Ela olhou nos olhos daquela alma pálida e conquistada
Para cânticos silenciosos, cantando o deleite do amor
E aquela gratidão, sublime e infinita,
Que das pálpebras se espalha como um suspiro suave.
-'Hipólita, querida, o que você tem a dizer?
Agora entende que não precisa dar a sagrada oferenda
de rosas de sua juventude A alguém que as murcharia
com seu hálito tempestuoso?
Meus beijos são leves como moscas na asa acariciando
no crepúsculo os grandes lagos transparentes.
Mas aqueles que seu amante dá cavam seus sulcos
cruéis carruagens, ou como o arado mordaz do fazendeiro;
Eles passam por você como uma equipe pesada e atrelada –
o passo impiedoso dos cavalos, ou os cascos brutais dos bois...
Irmã Hipólita! então vire seu rosto para mim.
Minha querida, coração e alma, meu melhor eu, meu tudo,
Volte para mim seus olhos, tão azuis e cheios de estrelas!
Por apenas um olhar encantador, bálsamo divina curativo,
eu lhe levantarei o véu das profundezas secretas do prazer,
E o embalarei em um sonho sem fim!
Mas então Hipólita, erguendo a cabeça perturbada: -
'Minha Delfina, não pense que me arrependo de nosso amor;
não sou ingrata, mas sofro de angústia como se tivesse
participado de um estranho banquete à noite.
Sinto um pavor tão pesado se dissolvendo sobre mim,
E batalhões negros de uma tropa dispersa de fantasmas
Que desejam me levar por estradas que mudam e se
movem sob um céu sangrento que se fecha ao redor.

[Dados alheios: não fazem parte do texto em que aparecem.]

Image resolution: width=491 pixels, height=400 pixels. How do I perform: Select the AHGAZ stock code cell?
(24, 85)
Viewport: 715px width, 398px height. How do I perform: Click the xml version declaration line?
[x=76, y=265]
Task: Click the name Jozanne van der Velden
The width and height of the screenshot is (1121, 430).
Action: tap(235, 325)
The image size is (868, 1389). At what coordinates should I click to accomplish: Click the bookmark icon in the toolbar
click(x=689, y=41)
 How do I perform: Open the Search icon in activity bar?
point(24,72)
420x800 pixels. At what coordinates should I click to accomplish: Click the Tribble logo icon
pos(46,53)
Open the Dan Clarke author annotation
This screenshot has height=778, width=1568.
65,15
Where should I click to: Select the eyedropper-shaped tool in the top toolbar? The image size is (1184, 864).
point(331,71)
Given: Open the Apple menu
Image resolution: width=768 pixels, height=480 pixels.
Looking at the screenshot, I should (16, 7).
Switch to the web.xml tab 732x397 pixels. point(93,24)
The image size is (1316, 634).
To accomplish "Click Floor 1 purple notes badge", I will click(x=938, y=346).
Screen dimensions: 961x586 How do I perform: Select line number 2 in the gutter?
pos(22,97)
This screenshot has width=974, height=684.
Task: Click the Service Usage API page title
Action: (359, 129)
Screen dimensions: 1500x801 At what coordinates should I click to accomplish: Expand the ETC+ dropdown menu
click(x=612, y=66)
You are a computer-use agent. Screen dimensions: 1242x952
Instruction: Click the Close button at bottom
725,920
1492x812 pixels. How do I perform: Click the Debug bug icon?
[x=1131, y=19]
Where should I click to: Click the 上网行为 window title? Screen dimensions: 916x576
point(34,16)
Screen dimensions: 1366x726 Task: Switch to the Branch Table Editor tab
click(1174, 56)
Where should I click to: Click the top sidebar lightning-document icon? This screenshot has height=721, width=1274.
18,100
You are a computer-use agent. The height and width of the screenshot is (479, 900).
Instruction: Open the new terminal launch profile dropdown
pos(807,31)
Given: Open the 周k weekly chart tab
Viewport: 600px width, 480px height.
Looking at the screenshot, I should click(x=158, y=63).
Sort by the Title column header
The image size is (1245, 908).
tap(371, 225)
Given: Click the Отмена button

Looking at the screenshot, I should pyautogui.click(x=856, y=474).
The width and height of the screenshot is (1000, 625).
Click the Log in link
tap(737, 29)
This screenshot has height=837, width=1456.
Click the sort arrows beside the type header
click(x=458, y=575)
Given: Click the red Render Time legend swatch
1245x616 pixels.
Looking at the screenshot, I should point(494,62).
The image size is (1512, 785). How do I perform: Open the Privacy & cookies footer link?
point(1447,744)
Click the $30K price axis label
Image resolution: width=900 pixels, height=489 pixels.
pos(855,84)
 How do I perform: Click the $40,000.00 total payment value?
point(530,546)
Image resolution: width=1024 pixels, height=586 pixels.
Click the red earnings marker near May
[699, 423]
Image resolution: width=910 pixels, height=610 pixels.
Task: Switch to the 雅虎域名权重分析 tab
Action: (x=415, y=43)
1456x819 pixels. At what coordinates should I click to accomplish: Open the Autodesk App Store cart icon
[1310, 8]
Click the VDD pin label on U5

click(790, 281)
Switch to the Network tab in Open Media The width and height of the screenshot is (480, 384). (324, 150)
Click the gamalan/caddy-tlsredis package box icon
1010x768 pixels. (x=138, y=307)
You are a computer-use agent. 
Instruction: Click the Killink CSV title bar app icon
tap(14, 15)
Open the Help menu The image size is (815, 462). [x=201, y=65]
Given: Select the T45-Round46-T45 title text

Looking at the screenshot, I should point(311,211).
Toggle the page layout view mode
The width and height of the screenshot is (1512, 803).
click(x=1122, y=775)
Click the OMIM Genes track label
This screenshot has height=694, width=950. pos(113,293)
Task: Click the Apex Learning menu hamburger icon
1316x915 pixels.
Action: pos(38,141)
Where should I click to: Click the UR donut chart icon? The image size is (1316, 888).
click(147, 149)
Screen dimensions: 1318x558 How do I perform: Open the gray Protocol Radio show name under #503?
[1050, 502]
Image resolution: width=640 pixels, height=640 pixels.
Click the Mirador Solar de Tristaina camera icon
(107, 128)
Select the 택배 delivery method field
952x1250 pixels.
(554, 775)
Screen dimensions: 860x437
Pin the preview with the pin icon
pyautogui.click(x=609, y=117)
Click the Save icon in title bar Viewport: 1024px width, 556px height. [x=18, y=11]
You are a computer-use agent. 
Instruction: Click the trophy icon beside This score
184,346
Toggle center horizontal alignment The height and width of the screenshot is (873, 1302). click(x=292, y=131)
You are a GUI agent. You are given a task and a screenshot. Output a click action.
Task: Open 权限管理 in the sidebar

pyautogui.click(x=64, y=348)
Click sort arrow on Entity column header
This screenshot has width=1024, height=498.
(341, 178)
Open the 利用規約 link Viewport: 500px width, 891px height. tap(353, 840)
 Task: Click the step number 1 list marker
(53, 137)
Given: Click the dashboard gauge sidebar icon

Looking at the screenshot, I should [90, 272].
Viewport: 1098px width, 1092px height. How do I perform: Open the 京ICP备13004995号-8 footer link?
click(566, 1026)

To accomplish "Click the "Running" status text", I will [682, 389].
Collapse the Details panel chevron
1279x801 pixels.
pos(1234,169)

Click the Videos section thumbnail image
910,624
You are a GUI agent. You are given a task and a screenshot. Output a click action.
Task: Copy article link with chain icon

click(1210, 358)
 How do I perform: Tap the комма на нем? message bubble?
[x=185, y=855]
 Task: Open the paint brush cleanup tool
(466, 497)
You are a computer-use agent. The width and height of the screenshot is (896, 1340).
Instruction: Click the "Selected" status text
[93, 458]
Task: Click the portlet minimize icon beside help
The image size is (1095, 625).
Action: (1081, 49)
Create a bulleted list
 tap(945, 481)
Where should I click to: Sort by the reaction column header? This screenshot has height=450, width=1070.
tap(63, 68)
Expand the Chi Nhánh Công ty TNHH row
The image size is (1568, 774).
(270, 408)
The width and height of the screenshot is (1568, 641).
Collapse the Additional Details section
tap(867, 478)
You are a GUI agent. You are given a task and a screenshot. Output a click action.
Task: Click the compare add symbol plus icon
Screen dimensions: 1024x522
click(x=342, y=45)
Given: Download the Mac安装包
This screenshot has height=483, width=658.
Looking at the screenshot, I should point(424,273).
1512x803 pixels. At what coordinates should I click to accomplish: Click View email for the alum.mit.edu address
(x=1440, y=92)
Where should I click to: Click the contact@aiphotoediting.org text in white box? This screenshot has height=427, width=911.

Será que cometemos então um ato estranho e proibido?
Por favor, se puder, explique o meu problema e o meu medo:
eu tremo e me abalo quando você me diz "meu amor!"
E ainda sinto que minha boca anseia por seu chamado.
Meu coração está tranquilo e, minha querida,
não olhe para mim dessa forma! Ó irmã de minha escolha,
sempre será meu amor, E tenha sido uma emboscada pronta,
 O primeiro passo perturbador ao longo da estrada para o Inferno!
Delfina, então, levantando-se para sacudir sua crina trágica,
como se estivesse diante do tripé, batendo furioso,
piscando seu olho fatal, respondeu com voz de déspota: -
'Quem, diante do amor, ousa me falar do inferno!
Maldito seja ele, aquele com sonhos inúteis
Que em estupidez, requerendo ao mundo
Um enigma estéril, impossível de resolver,
Primeiro buscou baralhar as passagens da virtude e do amor!
Qualquer um que pudesse unir em um vínculo místico
Sombra com calor incandescente, a noite com o dia,
Nunca virá para aquecer sua carne paralítica
Nesse sol refulgente, que as pessoas apreciam darem amor!
Vá, se quiser, e encontre um noivo brutal;
Vá entregar um coração virgem a um abraço torturante;
E, lívida, com sua dose de horror e remorso,
Volte correndo para mim com cicatrizes em seus seios...
Neste mundo, somente um certo mestre pode ser servido!
Mas a infeliz criança derramou uma dor enorme,  
de repente chorou: -'Sinto em minha alma um abismo
que se abre: esse abismo é meu coração!
Profundo como o oco, com o calor fervente de um vulcão!
Esse monstro feroz e gemido nada pode aliviar,
E nada pode refrescar a sede ardente das Fúrias,
Que, com a tocha na mão, queimarão a carne até o sangue!